Thread: partition wise aggregate wrong rows cost

partition wise aggregate wrong rows cost

From
"bucoo"
Date:
Normal aggregate and partition wise aggregate have a big difference rows cost:

begin;
create table t1(id integer, name text) partition by hash(id);
create table t1_0 partition of t1 for values with(modulus 3, remainder 0);
create table t1_1 partition of t1 for values with(modulus 3, remainder 1);
create table t1_2 partition of t1 for values with(modulus 3, remainder 2);
commit;

normal aggregate rows cost is 200.
explain (verbose)
select count(1) from t1 group by id;
HashAggregate  (cost=106.20..108.20 rows=200 width=12) --here rows is 200
   Output: count(1), t1.id
   Group Key: t1.id
   ->  Append  (cost=0.00..87.15 rows=3810 width=4)
         ->  Seq Scan on public.t1_0 t1_1  (cost=0.00..22.70 rows=1270 width=4)
               Output: t1_1.id
         ->  Seq Scan on public.t1_1 t1_2  (cost=0.00..22.70 rows=1270 width=4)
               Output: t1_2.id
         ->  Seq Scan on public.t1_2 t1_3  (cost=0.00..22.70 rows=1270 width=4)
               Output: t1_3.id

And partition wise aggregate rows cost is 600
set enable_partitionwise_aggregate = on;
explain (verbose)
select count(1) from t1 group by id;
Append  (cost=29.05..96.15 rows=600 width=12) --here rows is 600
   ->  HashAggregate  (cost=29.05..31.05 rows=200 width=12)  --this rows looks like same as normal aggregate
         Output: count(1), t1.id
         Group Key: t1.id
         ->  Seq Scan on public.t1_0 t1  (cost=0.00..22.70 rows=1270 width=4)
               Output: t1.id
   ->  HashAggregate  (cost=29.05..31.05 rows=200 width=12)
         Output: count(1), t1_1.id
         Group Key: t1_1.id
         ->  Seq Scan on public.t1_1  (cost=0.00..22.70 rows=1270 width=4)
               Output: t1_1.id
   ->  HashAggregate  (cost=29.05..31.05 rows=200 width=12)
         Output: count(1), t1_2.id
         Group Key: t1_2.id
         ->  Seq Scan on public.t1_2  (cost=0.00..22.70 rows=1270 width=4)
               Output: t1_2.id

Source code is 15beta1(7fdbdf204920ac279f280d0a8e96946fdaf41aef)




Re: partition wise aggregate wrong rows cost

From
David Rowley
Date:
On Tue, 24 May 2022 at 15:38, bucoo <bucoo@sohu.com> wrote:
>
> Normal aggregate and partition wise aggregate have a big difference rows cost:

> explain (verbose)
> select count(1) from t1 group by id;
> HashAggregate  (cost=106.20..108.20 rows=200 width=12) --here rows is 200

> set enable_partitionwise_aggregate = on;
> explain (verbose)
> select count(1) from t1 group by id;
> Append  (cost=29.05..96.15 rows=600 width=12) --here rows is 600

I wouldn't say this is a bug.
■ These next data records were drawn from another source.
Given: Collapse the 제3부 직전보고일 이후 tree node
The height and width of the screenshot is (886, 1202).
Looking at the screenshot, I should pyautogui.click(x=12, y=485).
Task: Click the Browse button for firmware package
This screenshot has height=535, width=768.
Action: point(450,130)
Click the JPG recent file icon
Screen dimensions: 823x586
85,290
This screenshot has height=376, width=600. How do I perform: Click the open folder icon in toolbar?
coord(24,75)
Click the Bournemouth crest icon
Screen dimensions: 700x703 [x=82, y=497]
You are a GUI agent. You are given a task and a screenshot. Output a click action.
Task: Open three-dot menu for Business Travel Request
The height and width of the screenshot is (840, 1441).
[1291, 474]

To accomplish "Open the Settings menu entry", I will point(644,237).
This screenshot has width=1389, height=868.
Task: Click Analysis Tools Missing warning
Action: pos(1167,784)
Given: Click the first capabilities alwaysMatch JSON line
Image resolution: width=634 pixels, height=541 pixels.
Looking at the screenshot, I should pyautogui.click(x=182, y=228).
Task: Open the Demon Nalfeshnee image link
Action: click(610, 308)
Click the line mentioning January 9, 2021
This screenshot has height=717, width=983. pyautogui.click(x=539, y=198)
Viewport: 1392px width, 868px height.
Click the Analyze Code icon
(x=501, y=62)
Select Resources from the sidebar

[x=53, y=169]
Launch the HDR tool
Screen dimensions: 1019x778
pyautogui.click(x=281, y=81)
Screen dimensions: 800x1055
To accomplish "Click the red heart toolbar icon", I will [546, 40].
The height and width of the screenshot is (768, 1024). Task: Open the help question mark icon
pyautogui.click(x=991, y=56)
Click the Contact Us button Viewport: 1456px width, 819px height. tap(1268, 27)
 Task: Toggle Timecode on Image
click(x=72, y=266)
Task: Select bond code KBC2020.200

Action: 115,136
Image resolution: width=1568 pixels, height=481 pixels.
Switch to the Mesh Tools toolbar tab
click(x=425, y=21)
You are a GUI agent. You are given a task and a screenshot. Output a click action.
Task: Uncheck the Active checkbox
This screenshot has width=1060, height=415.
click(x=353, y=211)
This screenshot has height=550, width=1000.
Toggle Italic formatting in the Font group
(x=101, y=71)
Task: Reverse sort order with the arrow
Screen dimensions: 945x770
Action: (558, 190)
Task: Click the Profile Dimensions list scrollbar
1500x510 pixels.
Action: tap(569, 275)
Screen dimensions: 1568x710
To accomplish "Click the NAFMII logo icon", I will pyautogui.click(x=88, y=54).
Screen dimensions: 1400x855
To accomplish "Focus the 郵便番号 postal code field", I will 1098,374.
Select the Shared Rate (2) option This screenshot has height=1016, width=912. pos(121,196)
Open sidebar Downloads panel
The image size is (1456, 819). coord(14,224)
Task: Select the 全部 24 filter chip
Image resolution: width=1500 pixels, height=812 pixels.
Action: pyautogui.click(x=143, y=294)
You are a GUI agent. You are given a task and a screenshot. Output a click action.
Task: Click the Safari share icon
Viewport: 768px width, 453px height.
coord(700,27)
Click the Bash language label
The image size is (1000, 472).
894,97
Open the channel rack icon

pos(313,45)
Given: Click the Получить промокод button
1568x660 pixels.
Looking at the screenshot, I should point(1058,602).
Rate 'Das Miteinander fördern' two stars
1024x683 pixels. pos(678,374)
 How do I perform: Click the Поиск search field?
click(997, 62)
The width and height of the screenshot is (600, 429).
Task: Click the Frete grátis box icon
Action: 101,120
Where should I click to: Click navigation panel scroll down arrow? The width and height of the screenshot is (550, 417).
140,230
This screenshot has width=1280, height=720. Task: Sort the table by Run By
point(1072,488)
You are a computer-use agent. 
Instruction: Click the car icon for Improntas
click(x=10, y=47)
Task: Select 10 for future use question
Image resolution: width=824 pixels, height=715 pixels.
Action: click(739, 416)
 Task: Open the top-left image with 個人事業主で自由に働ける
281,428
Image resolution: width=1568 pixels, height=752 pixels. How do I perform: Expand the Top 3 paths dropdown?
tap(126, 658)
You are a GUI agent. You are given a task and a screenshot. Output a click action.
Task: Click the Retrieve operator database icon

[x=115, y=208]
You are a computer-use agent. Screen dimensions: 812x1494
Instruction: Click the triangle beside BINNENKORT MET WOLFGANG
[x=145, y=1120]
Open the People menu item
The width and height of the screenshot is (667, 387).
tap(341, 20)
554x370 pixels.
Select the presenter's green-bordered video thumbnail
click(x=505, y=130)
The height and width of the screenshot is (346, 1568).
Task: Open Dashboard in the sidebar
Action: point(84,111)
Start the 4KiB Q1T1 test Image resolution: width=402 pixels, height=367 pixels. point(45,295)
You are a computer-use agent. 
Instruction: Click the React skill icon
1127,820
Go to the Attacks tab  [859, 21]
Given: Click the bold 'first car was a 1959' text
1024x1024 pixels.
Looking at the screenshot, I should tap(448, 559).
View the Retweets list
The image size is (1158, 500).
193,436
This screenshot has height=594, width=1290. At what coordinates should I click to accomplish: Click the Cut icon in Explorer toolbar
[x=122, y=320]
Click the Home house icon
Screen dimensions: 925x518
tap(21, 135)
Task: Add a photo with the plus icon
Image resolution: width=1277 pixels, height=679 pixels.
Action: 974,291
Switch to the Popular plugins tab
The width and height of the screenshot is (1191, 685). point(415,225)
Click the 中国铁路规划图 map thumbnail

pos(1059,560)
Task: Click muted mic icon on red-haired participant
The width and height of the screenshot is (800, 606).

Could you not say that they're both
wrong given that your tables are empty?

What's going on here is that estimate_num_groups() is just returning
200, which is what it returns when there are no statistics to give any
indication of a better value. 200 is returned no matter if the
estimate is for a single partition or the partitioned table.  For the
partition-wise aggregate case, the 3 individual 200 estimates are just
summed up by the Append costing code to give 600.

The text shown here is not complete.